Each of the three criterial tests consisted of three components: (a) questions corresponding to information units included in the revision materials, (b) questions corresponding to information units not included in the revision materials, and (c) alternate questions, corresponding to information units but not identical to questions included in the revision materials. Additionally, questions previously asked in criterial tests were also included in Criterial Tests 2 and 3. Table 1 depicts the composition of the criterial tests and the total number of questions per criterial test. Most notably, the composition of Criterial Test 3 differed from the composition of the other two criterial tests. This difference was due to a sampling error in the composition of the criterial tests.
Table 1.
Criterial Test 1 |
Criterial Test 2 |
Criterial Test 3 |
|||||||
---|---|---|---|---|---|---|---|---|---|
Questions included in study material |
Questions included in study material |
Questions included in study material |
|||||||
Previously tested in criterial test | Verbatim | Alternate | New questions | Verbatim | Alternate | New questions | Verbatim | Alternate | New questions |
Yes | 7 | 7 | 7 | 7 | 7 | 7 | |||
No | 14 | 14 | 14 | 14 | 14 | 14 | 0a | 0a | 7 |
Total | 42 | 63 | 28 |
aNot included because of a sampling error in the composition of the criterial tests.

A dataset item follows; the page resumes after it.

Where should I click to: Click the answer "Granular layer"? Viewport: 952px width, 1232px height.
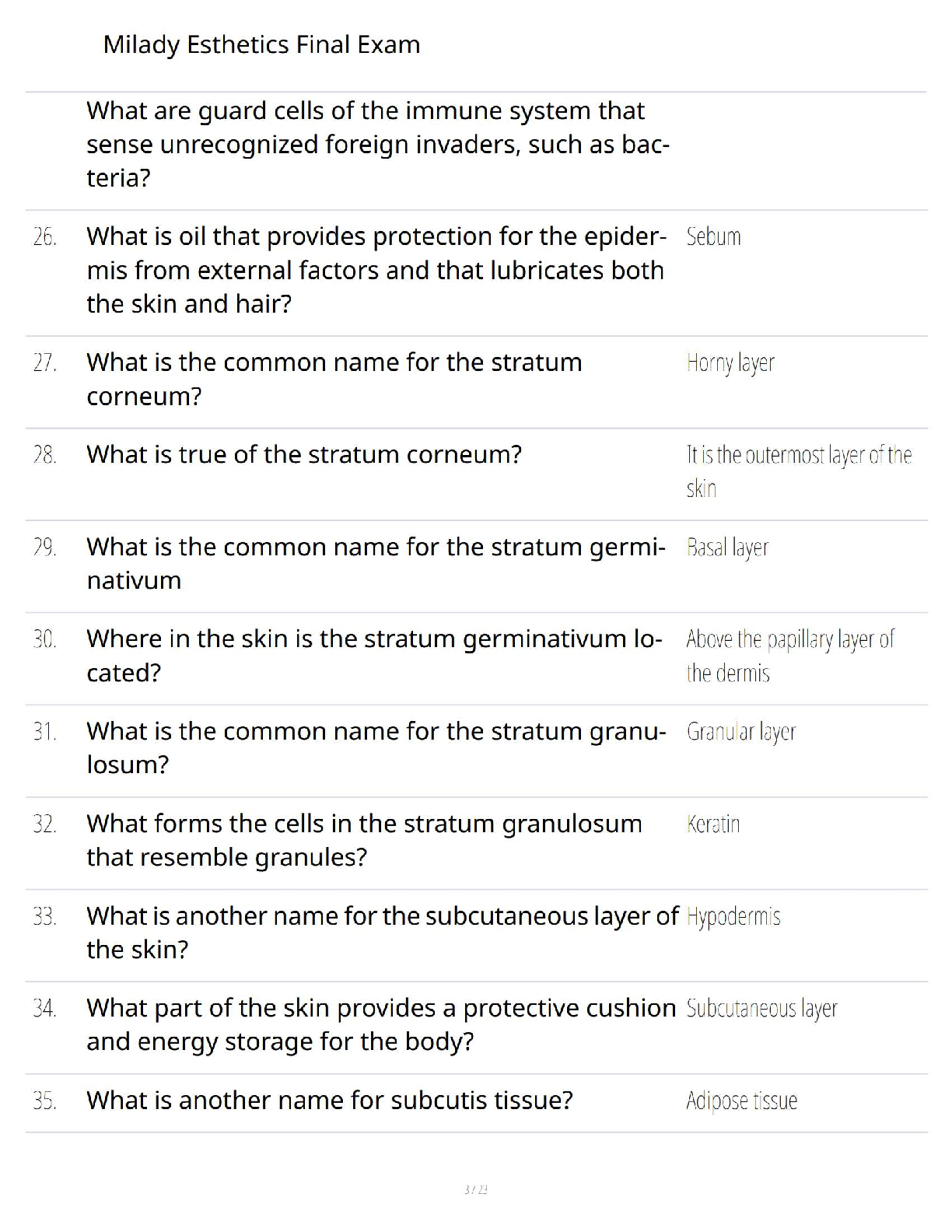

Each criterial test consisted of short-answer questions and multiple-choice questions in equal proportions. Two versions were created (Versions A and B) by altering the order of questions and the question format (i.e., multiple-choice questions vs. short-answer questions) of the same question between criterial test versions so that all multiple-choice questions in Version A were short-answer questions in Version B and vice versa. All study materials are made available upon request to interested researchers.
Scoring
Multiple-choice questions were scored with 1 when only the correct option was ticked (correct answer) vs. 0 when a distractor was ticked or no response was given (incorrect or missing response). Short-answer questions were scored with 1 (correct response) vs. 0 (incorrect or missing response). Two independent raters scored all responses to short-answer questions. Inter-rater reliability was high across all lectures and criterial tests (6855 observations, Cohen’s κ = 0.87) and thus scores from only one rater was included in the analyses. The performance scores based on both question types served as dependent variable.
Procedure
General Procedure
The study was conducted over a period of two semesters. In the first semester (October 2015–February 2016), a weekly introductory psychology lecture was taught that covered basic principles of cognitive psychology. In lecture Sessions 4–10, the manipulation of review condition (testing with multiple-choice or short-answer questions) took place. The three criterial tests, which assessed the learning of content taught in the seven lecture sessions, were administered unannounced to the students at scheduled times after the last lecture with learning content (i.e., after Session 10). Criterial Test 1 was administered 1 week after Session 10. Criterial Test 2 was administered in the first session of the second semester (April 2016–July 2016), 12 weeks after Session 10, and Criterial Test 3 was administered in the final session of the second semester, 23 weeks after Session 10.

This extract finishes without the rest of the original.